Infatti, come altre colleghe hanno detto nei loro interventi, questo vuole anche dire che noi dobbiamo garantire in primo luogo al sistema sanitario nazionale le risorse sufficienti ad assicurare quegli elementi di base che stanno appunto a garanzia della sicurezza: dagli orari di lavoro, chiamiamoli civili o chiamiamoli europei vista la direttiva che finalmente abbiamo recepito, alla garanzia sulla manutenzione e sull'adeguamento delle macchine tanto fondamentali all'interno della sanità. Pertanto, se è vero che da una parte noi potremmo avere dei risparmi conseguenti al contenere il ricorso ad esami diagnostici o anche a interventi chirurgici non necessari, ma giustificati solo dalla necessità di evitare il ricorso a una causa, dall'altra parte noi dobbiamo anche sapere che è responsabilità del servizio sanitario adeguare le risorse in modo tale da contenere la possibilità che ci sia un malfunzionamento tale da portare poi a gravi conseguenze.

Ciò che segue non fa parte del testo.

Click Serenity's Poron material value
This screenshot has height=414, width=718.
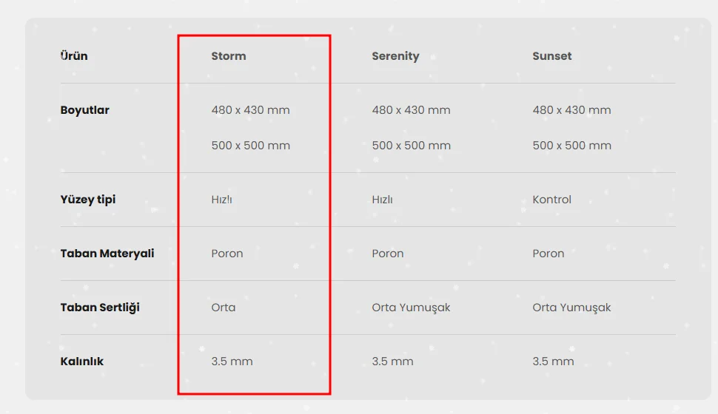point(388,254)
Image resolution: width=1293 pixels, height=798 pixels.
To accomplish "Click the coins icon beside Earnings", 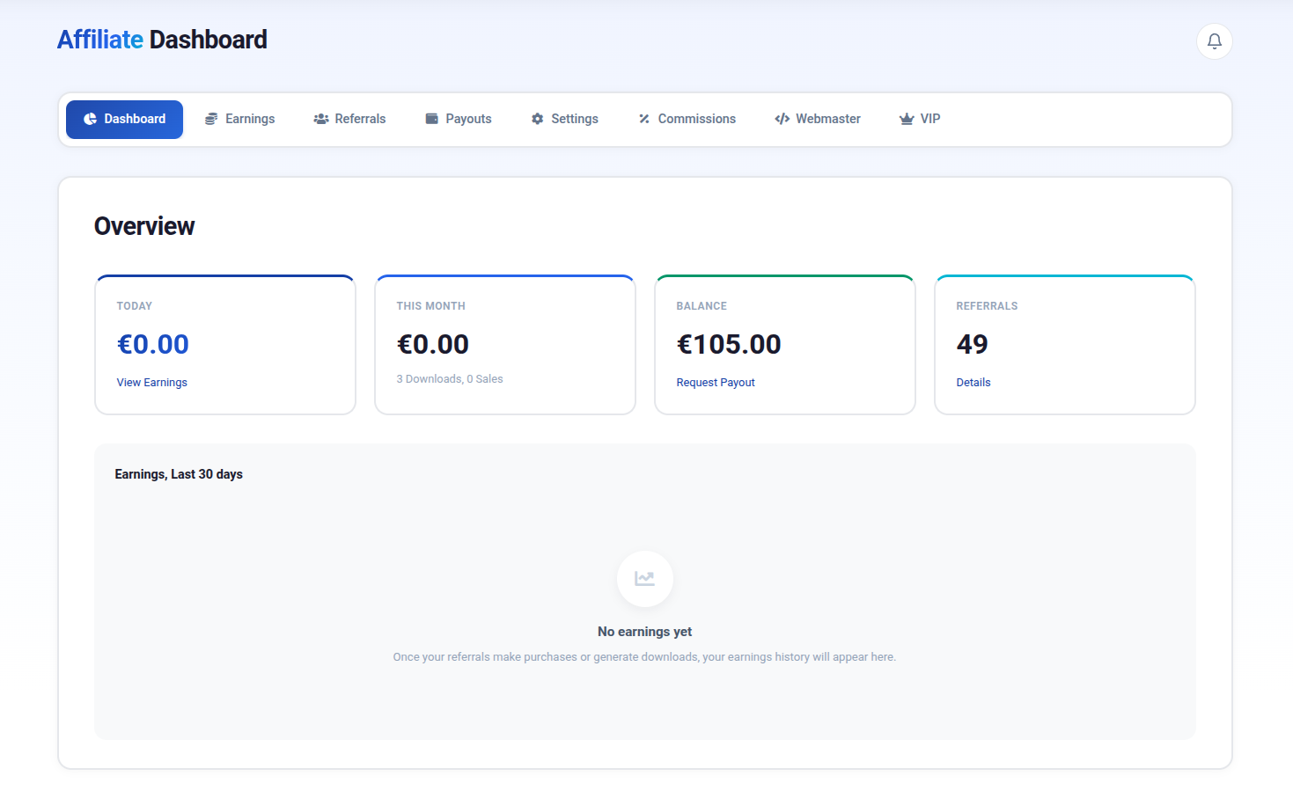I will point(211,119).
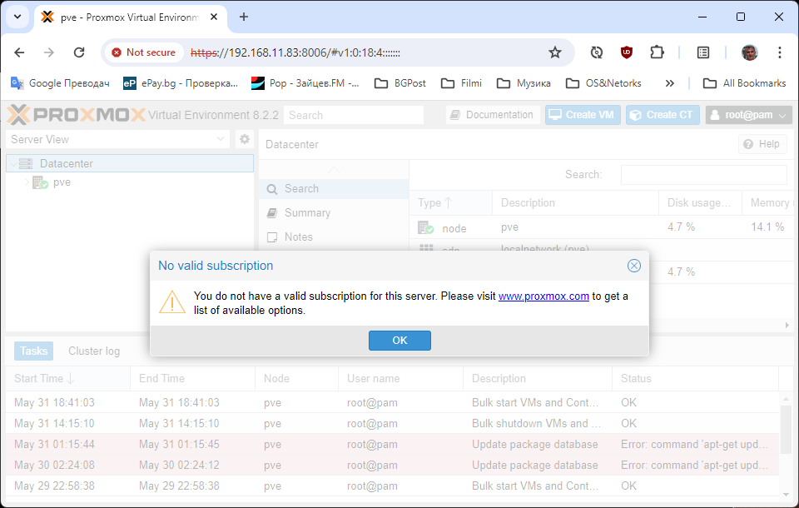The width and height of the screenshot is (799, 508).
Task: Click the Create VM monitor icon
Action: pos(554,115)
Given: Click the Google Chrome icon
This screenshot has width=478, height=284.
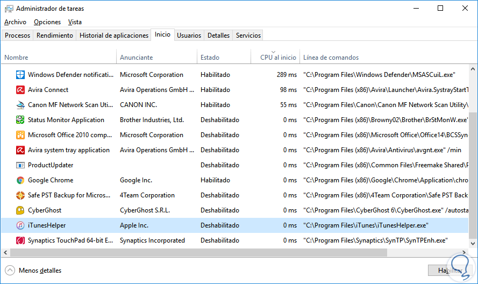Looking at the screenshot, I should click(20, 180).
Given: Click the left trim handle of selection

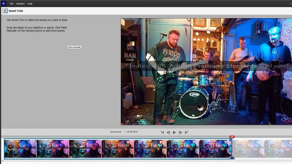Looking at the screenshot, I should click(x=5, y=149).
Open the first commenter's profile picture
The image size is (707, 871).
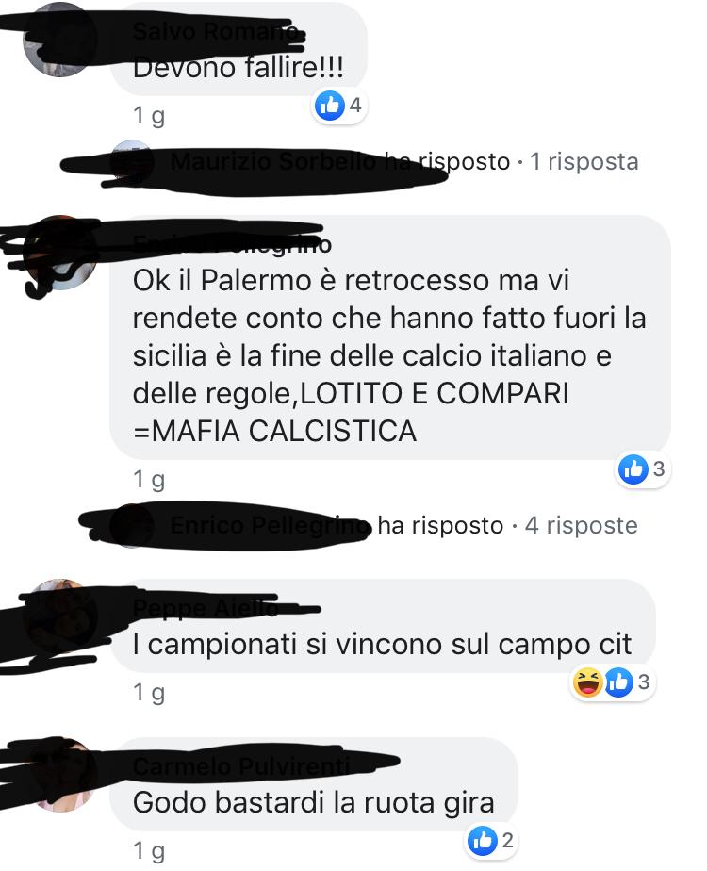point(59,39)
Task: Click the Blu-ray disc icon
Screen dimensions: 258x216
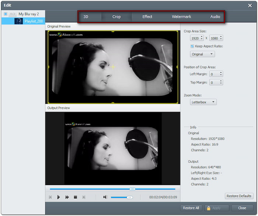Action: click(x=13, y=14)
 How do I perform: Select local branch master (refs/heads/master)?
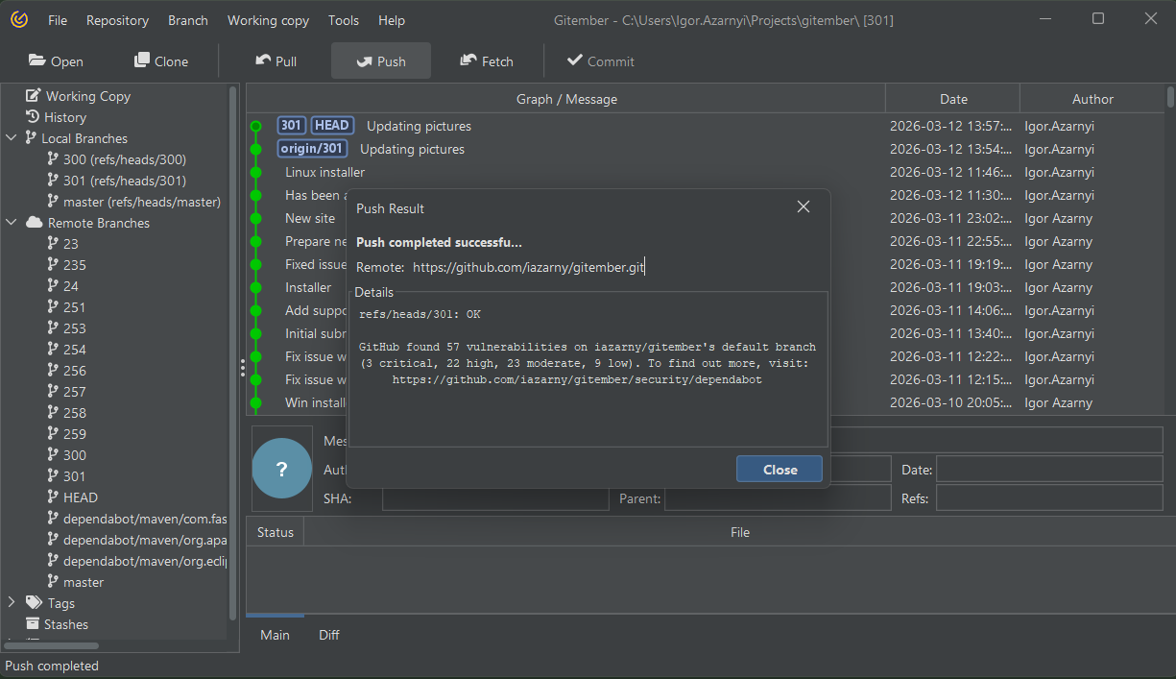142,202
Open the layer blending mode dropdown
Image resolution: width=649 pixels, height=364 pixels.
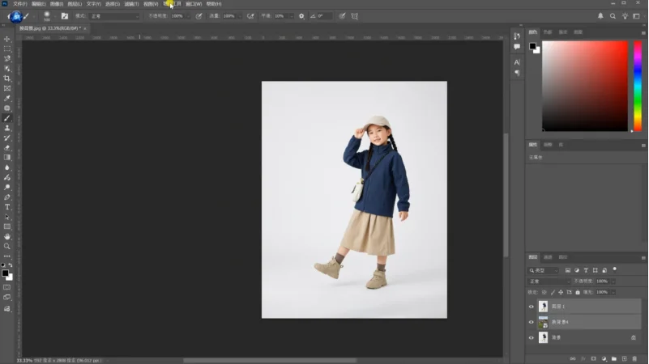click(549, 281)
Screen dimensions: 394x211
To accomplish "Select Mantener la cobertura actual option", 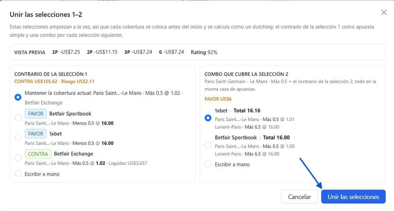I will [x=18, y=97].
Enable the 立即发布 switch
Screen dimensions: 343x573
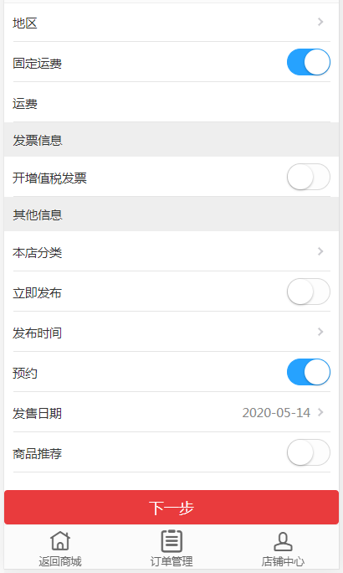click(x=309, y=292)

L'ultima considerazione è nata ascoltando gli interventi di oggi, come è bene che sia, perché questa, che è una legge di iniziativa parlamentare, è una legge che viene apertamente e con grande tranquillità discussa, con il contributo attivo e fattivo di tutti i colleghi. Mi colpisce sempre quando i colleghi della giustizia rivendicano la loro competenza in questa materia perché a me sembra che, in realtà, la giustizia sia competente su tutto essendo questa un'Aula di Parlamento nel quale si fanno le leggi. Peraltro, noi abbiamo altri quattro provvedimenti in congiunta tra gli affari sociali e la giustizia ed è un segno del momento riformatore che stiamo vivendo; era moltissimo tempo che non c'era questa necessità di lavorare insieme, tenendo presente il cambiamento della società, che noi che ci occupiamo di affari sociali siamo chiamati a rappresentare, con la necessità di adeguare le norme, non a principi astratti, ma che tengano conto di quel cambiamento. Ma in questo caso specifico, sotto c’è il tema difficilissimo del rapporto tra il diritto e la scienza. La prima questione che questo Parlamento ha affrontato quando nel primo provvedimento arrivato in Aula abbiamo discusso del caso Stamina e che in qualche modo è un fil rouge di questa legislatura è il tema di come noi riusciamo a costruire una legislazione tale da valorizzare e riconoscere il grande contributo che la scienza dà allo sviluppo e alla crescita di qualsiasi Paese e in particolare del nostro Paese. E io vorrei un diritto più amico della scienza per poter avere garanzie per la salute di tutti, cominciando dalla salute di chi in questo momento ne ha più bisogno.